Tables, graphs, and equations all represent models. We use terms such as “symbolic” or “analytic” to refer specifically to the equation form of a function model; “descriptive model” refers to a model that seeks to describe or summarize phenomena, such as a graph. In Topic B, students expand on their work in Topic A to complete the modeling cycle for a real-world contextual problem presented as a graph, a data set, or a verbal description. For each, they *formulate* a function model, perform *computations* related to solving the problem, *interpret* the problem and the model, and then, through iterations of revising their models as needed, *validate*, and *report* their results.

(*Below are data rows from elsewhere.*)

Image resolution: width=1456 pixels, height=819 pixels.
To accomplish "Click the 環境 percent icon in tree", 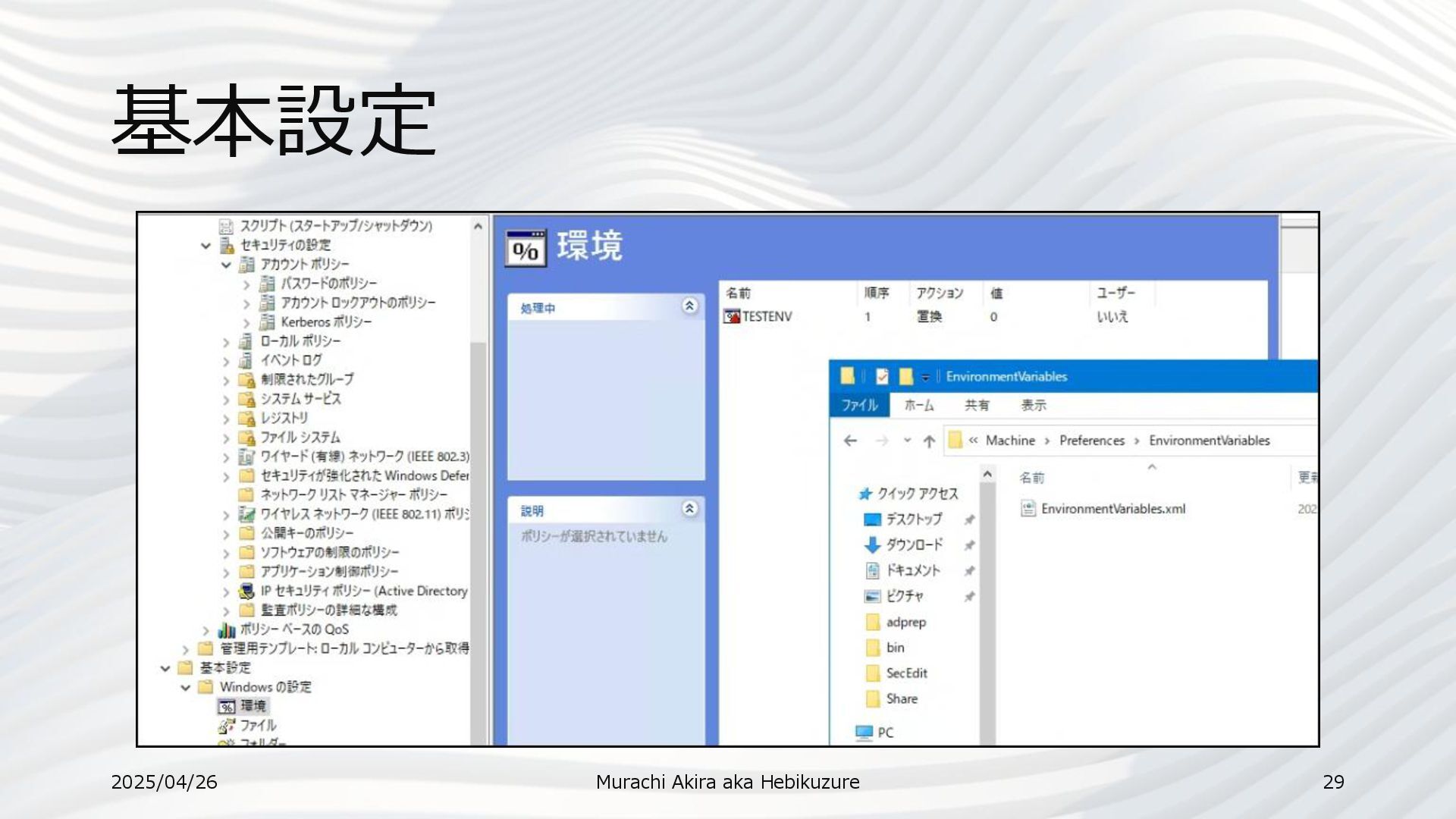I will tap(227, 707).
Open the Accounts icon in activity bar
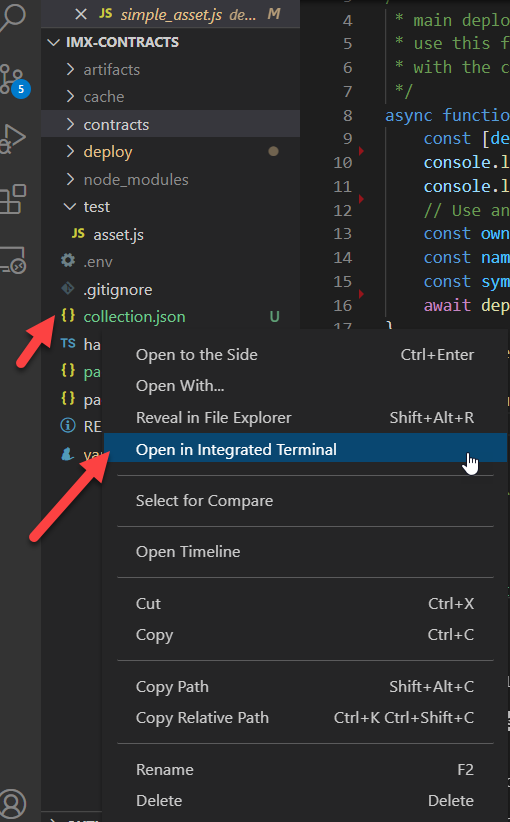Image resolution: width=510 pixels, height=822 pixels. (13, 803)
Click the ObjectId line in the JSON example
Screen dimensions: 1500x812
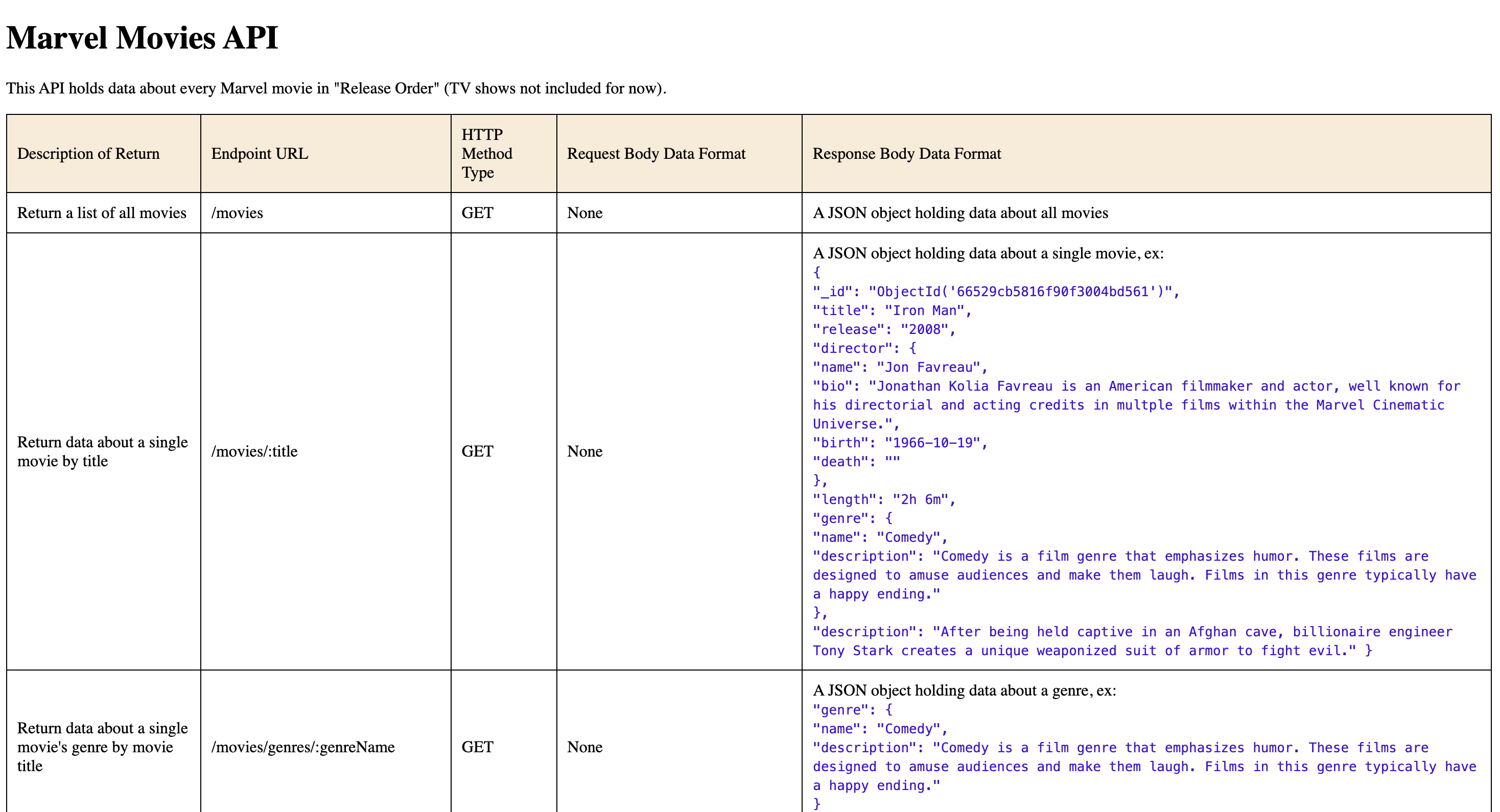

Students choose and define the quantities of the problem (**N-Q.A.2**) and the appropriate level of precision for the context (**N-Q.A.3**). They create 1- and 2-variable equations (**A-CED.A.1**,** A-CED.A.2**) to model the context when presented as a graph, as data and as a verbal description. They can distinguish between situations that represent a linear (**F-LE.A.1b**), quadratic, or exponential (**F-LE.A.1c**) relationship. For data, they look for first differences to be constant for linear, second differences to be constant for quadratic, and a common ratio for exponential. When there are clear patterns in the data, students will recognize when the pattern represents a linear (arithmetic) or exponential (geometric) sequence (**F-BF.A.1a**, **F-LE.A.2**). For graphic presentations, they interpret the key features of the graph, and for both data sets and verbal descriptions they sketch a graph to show the key features (**F-IF.B.4**). They calculate and interpret the average rate of change over an interval, estimating when using the graph (**F-IF.B.6**), and relate the domain of the function to its graph and to its context (**F-IF.B.5**).